[TASK DESCRIPTION]
Transcribe the lines exactly, beginning with the one that contains "Viewport: 1000px width, 633px height." and ending with the final line of the records. Do not transcribe pictures.

(Stored data)
───
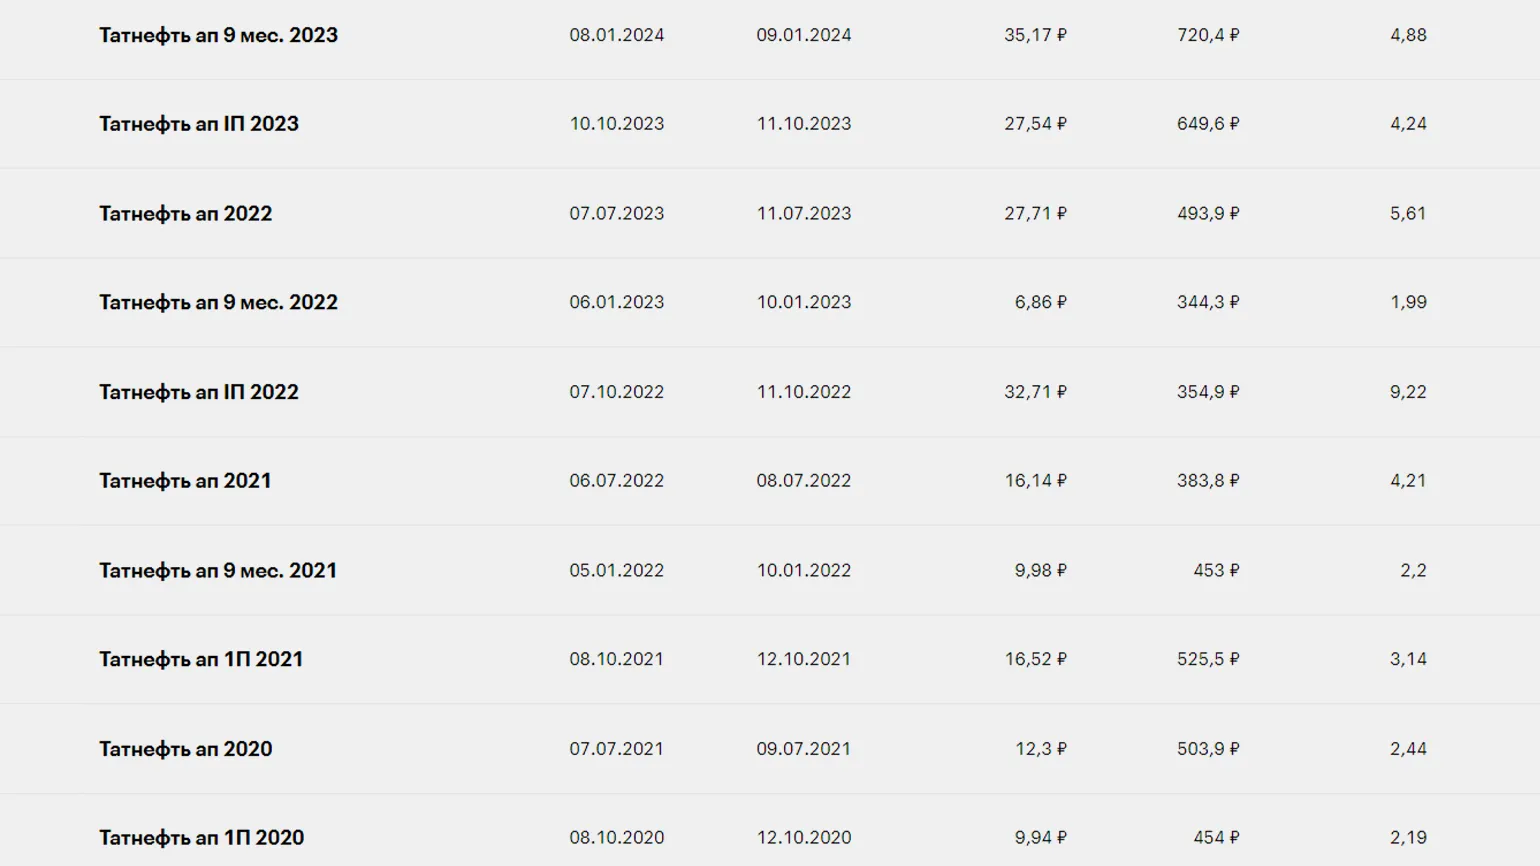The width and height of the screenshot is (1540, 866).
Task: Select the 9,22 yield value
Action: pos(1408,392)
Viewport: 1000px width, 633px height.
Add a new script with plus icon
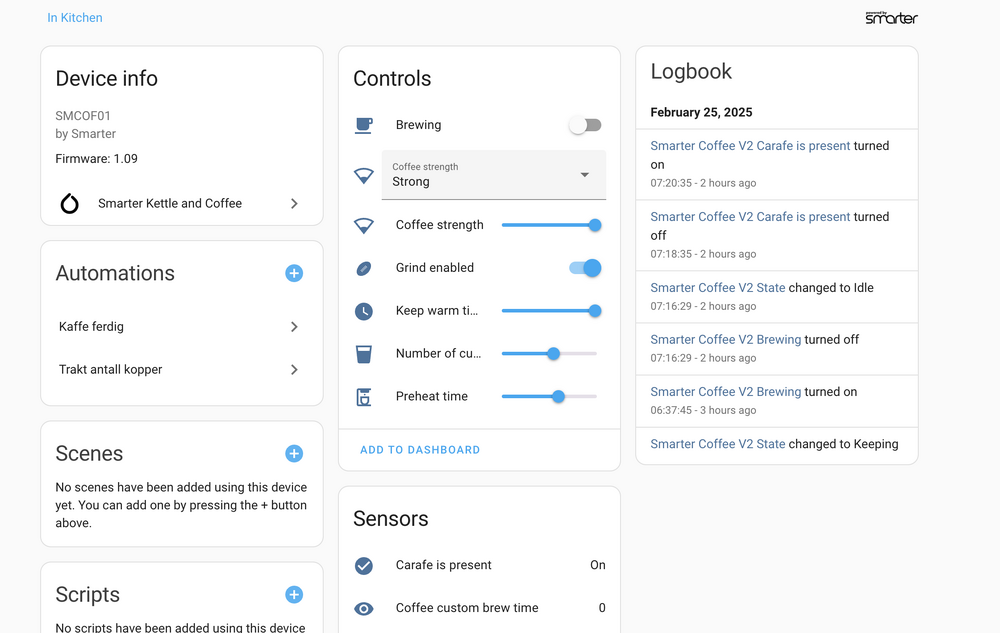tap(294, 594)
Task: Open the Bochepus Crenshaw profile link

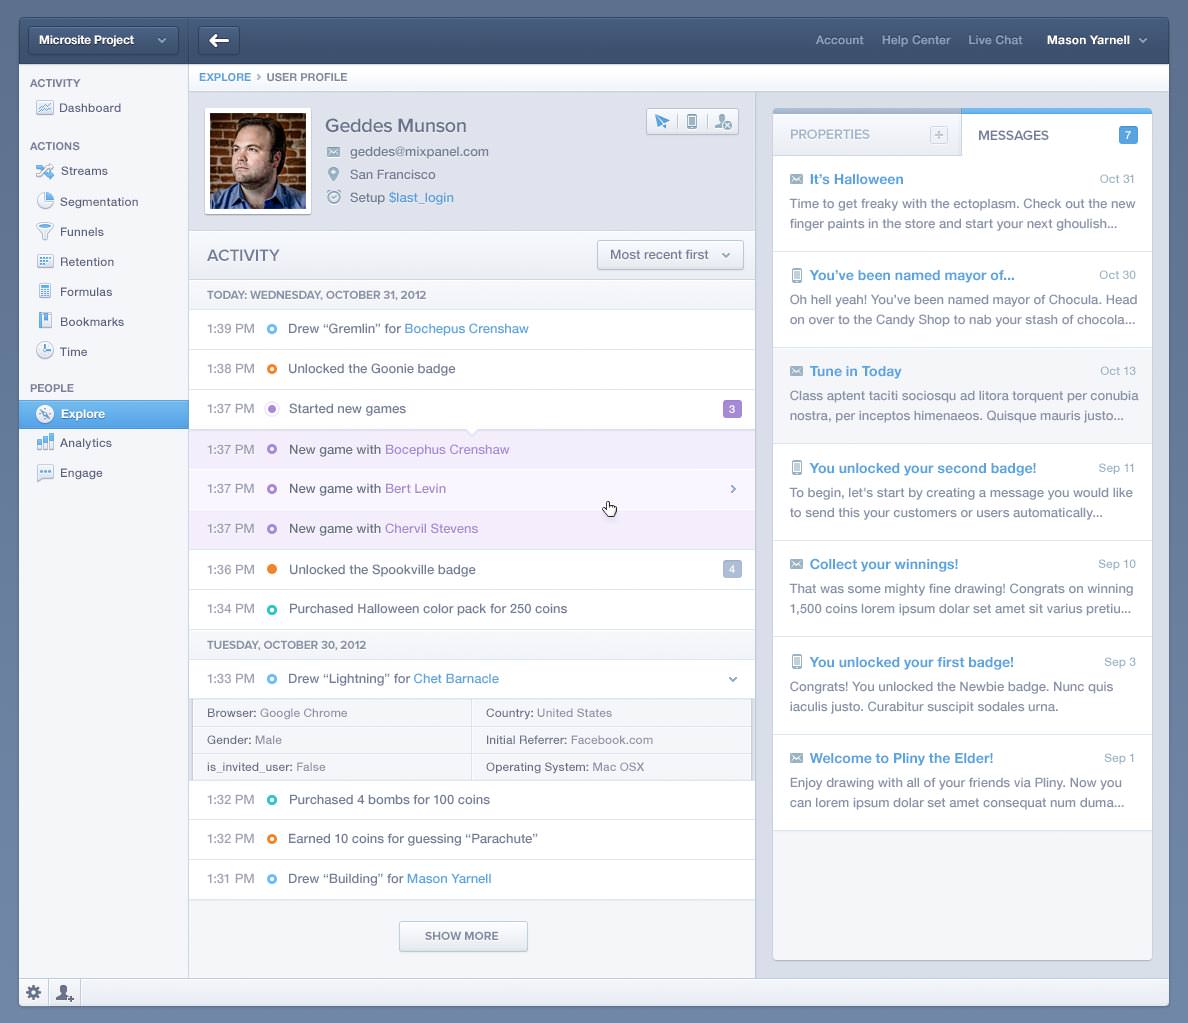Action: click(466, 329)
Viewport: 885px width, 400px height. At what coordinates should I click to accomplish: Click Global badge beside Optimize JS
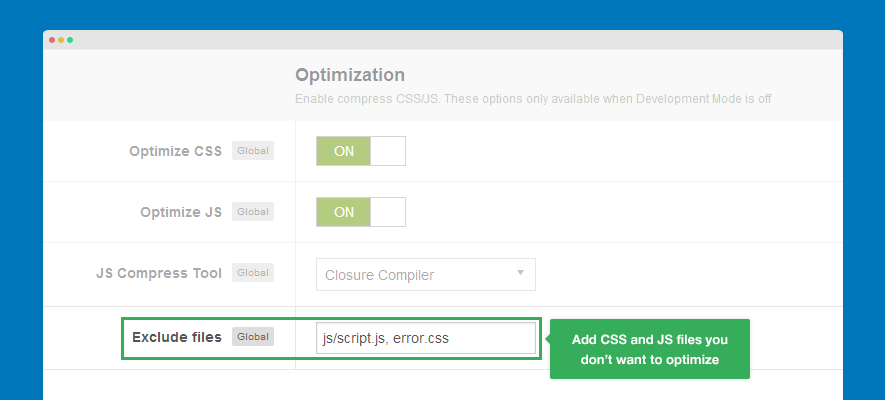click(x=253, y=212)
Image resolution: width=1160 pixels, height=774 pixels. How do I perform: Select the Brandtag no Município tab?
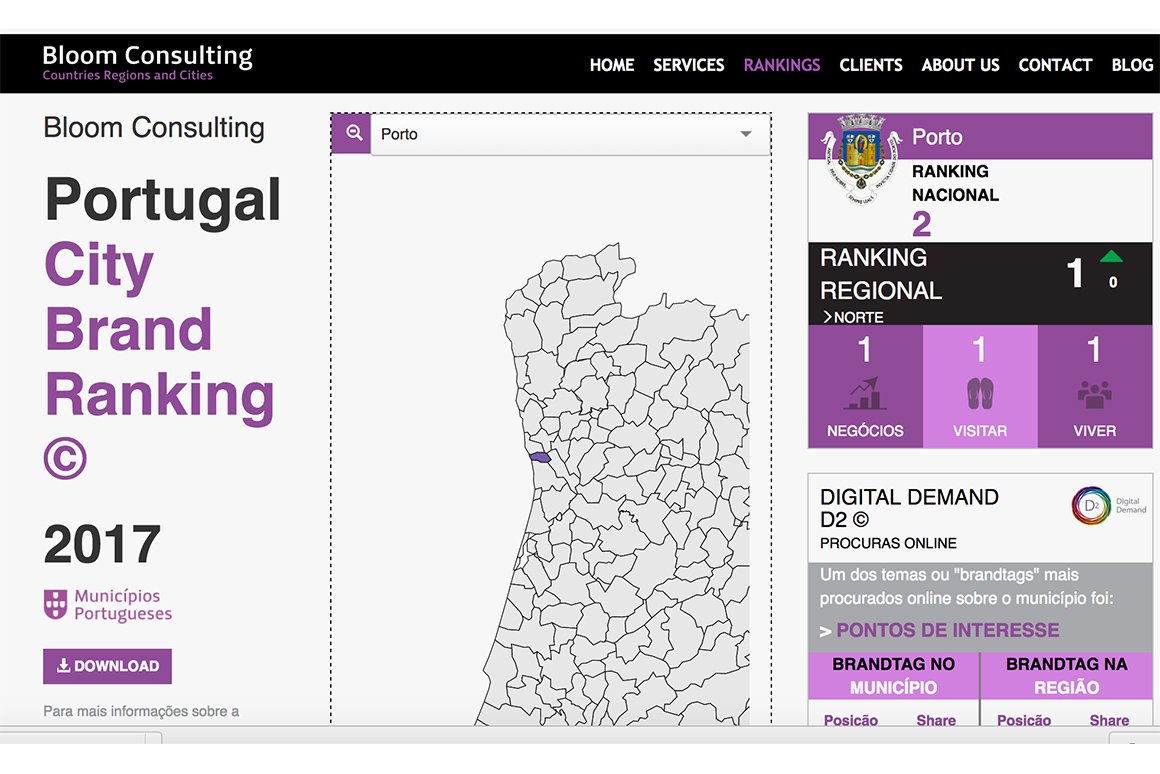pos(893,676)
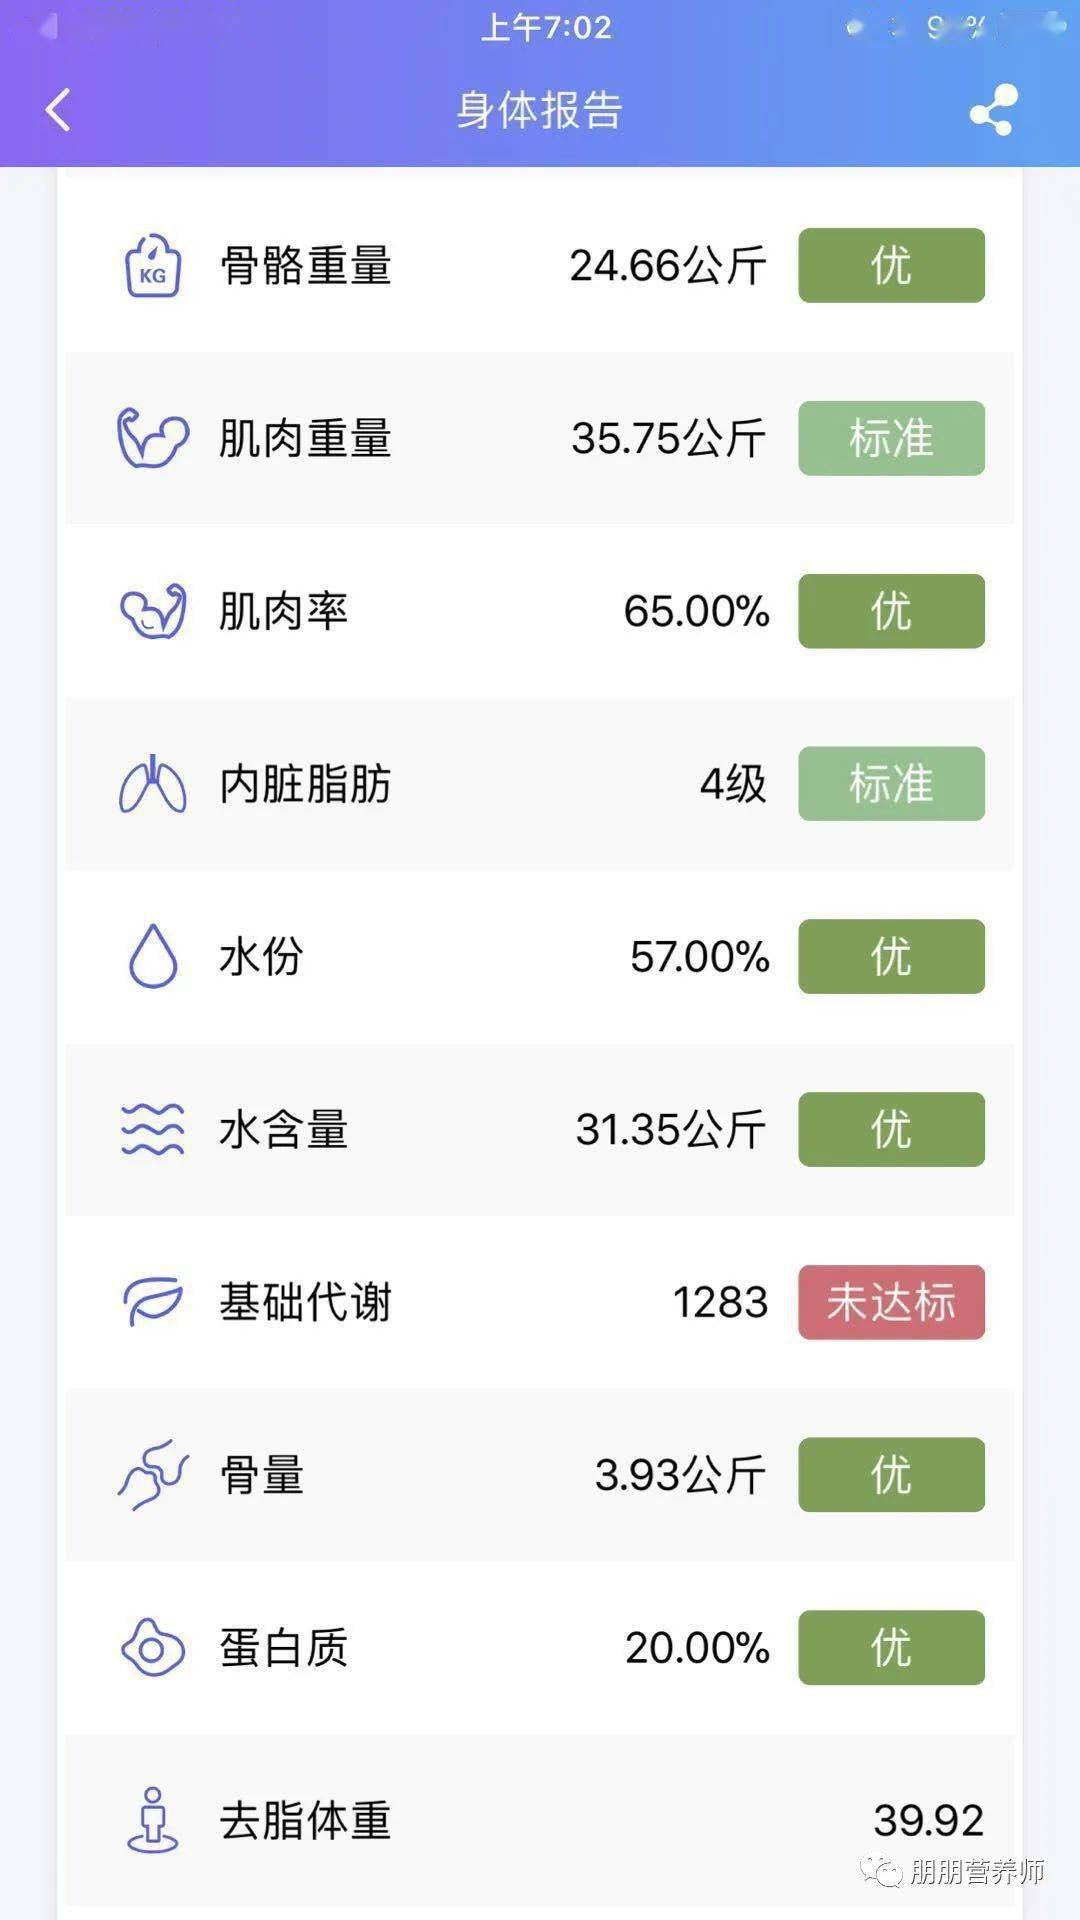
───
[RESPONSE FOR THIS EXERCISE]
Viewport: 1000px width, 633px height.
Add a new script with plus icon
tap(294, 594)
Task: Open the Bochepus Crenshaw profile link

Action: click(466, 329)
Viewport: 885px width, 400px height. At what coordinates should I click to accomplish: Click Global badge beside Optimize JS
click(x=253, y=212)
Image resolution: width=1160 pixels, height=774 pixels. How do I perform: Select the Brandtag no Município tab?
pos(893,676)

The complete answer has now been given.